We (Tandberg/Cisco) recently changed this value from 125ms to 225ms based on simulations of real-life data from users experiencing glitches in their audio. However, our use case is strictly live streaming which is much more timestamp-jitter-prone. As long as this value is configurable, I find the discussion of a default-value a bit meaningless? What I don´t like is the fact that drift_tolerance is one variable used for two completely different things. The relationship between a master-clock (driver AD/DA) and the element-clock has very little to do with the threshold for sacrificing time-accurate placement in the ringbuffer to allow alignment. But that´s a different bug I guess... :)
(In reply to comment #32) > We (Tandberg/Cisco) recently changed this value from 125ms to 225ms based on > simulations of real-life data from users experiencing glitches in their audio. Did you try my patch in attachment #179691 [details]? > However, our use case is strictly live streaming which is much more > timestamp-jitter-prone. Yeah, but jitter should not cause glitches based on drift-tolerance; that's for drift. Which is precisely my point. > As long as this value is configurable, I find the > discussion of a default-value a bit meaningless? The point is that you shouldn't need to configure it based the jitter. In fact, no configuration value should cause such horrible glitches as they happen right now. My patch improves that.
(In reply to comment #33) > (In reply to comment #32) > > We (Tandberg/Cisco) recently changed this value from 125ms to 225ms based on > > simulations of real-life data from users experiencing glitches in their audio. > > Did you try my patch in attachment #179691 [details]? > I am very happy to try out your patch, but could you make it apply against current git? I also think there is a bit of a syntax-mixup here. As I pointed out, the drift-tolerance variable is actually (IMO) used for two different things. One is the clock-slaving, where I mean it belongs, and the other is for a "aligment-threshold" when trying to figure out whether to align the current buffer with the previous one. Now, for the sake of argument, lets say that we make another configurable variable and name it "alignment-threshold", and it will be the maximum amount of time you will displace a buffer from its rightful timestamp-location in the ringbuffer in order to align it with the previous buffer. Now you could see how this variable is very useful for us. We don´t want to drift out of lipsync too much, and if we allow the "alignment-threshold" to be very big, we could potentially be accepting to play out buffers that are either too early or too late compared to video. However, since we deal with jittery networks, the timestamps on the buffers are sometimes very differently inter-spaced, and if we always placed the buffers according to their timestamps, we would have glitches-galore.

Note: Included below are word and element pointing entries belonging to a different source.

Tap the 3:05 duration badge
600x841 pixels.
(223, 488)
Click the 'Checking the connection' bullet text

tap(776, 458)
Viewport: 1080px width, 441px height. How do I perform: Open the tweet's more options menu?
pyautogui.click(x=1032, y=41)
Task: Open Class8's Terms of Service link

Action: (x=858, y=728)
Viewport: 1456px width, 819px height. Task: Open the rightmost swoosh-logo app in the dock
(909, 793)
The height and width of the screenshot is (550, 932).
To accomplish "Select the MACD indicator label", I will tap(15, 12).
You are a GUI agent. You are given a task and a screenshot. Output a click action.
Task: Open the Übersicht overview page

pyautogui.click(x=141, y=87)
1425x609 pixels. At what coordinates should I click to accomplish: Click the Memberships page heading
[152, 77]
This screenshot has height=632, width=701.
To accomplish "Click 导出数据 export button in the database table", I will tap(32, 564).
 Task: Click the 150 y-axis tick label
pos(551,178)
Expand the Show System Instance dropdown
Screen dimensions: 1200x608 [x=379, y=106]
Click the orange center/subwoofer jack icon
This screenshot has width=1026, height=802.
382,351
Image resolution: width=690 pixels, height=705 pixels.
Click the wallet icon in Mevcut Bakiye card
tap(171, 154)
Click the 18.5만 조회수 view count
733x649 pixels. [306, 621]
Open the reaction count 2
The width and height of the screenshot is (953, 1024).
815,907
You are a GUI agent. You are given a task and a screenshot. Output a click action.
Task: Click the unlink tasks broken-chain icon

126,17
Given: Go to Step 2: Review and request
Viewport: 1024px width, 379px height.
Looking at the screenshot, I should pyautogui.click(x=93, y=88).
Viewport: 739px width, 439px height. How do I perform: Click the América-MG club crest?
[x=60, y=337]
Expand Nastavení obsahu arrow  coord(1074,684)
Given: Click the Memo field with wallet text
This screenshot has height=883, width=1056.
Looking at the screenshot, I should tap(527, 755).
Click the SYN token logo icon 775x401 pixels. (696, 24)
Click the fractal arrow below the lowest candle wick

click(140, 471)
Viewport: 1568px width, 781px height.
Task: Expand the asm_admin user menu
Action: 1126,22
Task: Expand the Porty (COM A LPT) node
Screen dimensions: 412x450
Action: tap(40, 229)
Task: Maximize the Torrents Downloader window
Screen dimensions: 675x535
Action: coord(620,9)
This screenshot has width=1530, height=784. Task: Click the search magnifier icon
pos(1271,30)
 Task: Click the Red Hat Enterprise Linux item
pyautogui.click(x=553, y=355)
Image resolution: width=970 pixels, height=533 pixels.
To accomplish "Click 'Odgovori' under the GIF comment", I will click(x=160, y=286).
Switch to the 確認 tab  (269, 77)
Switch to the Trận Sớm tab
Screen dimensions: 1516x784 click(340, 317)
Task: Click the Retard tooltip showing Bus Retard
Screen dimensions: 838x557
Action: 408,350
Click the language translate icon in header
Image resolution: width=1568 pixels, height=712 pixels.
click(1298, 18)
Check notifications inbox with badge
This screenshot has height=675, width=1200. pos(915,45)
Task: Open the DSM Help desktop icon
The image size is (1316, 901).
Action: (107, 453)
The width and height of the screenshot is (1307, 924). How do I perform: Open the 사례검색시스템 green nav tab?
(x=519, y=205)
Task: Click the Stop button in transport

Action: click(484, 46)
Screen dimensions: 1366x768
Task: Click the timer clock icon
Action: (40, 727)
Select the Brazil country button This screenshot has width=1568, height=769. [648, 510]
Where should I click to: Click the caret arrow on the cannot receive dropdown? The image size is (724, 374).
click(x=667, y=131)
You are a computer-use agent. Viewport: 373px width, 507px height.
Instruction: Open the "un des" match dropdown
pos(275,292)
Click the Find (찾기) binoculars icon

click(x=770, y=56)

Now I believe the playback-case is similar. You don´t want to allow yourself to drift too far from your timestamp (sync with video), but you certainly don´t want glitches in the sound. If I read your patch correctly, you are allowing for the timestamp to do a sort of a "back-and-forth" jump, without resynching on both accounts. This I think is a good idea. We often see one positive and one negative resync shortly after eachother in the logs. Starvation or bursting are typical causes for this. I have written a baseaudiosink testsuite where I feed it with actual real-life "problematic" data. (people who have had problems with audio, and logged it for me) If you clean up your patch, I could try to run it against the scenarios we have, and see if there is any improvements. Also, could you consider making the "jitter-window" configurable with getters and setters, as well as maybe creating this second "alignment-threshold" variable so that the confusion drift/jitter stops... :)
Created attachment 187024 [details] [review] baseaudiosink: don't be hasty about drift detection Updated patch on top of latest git.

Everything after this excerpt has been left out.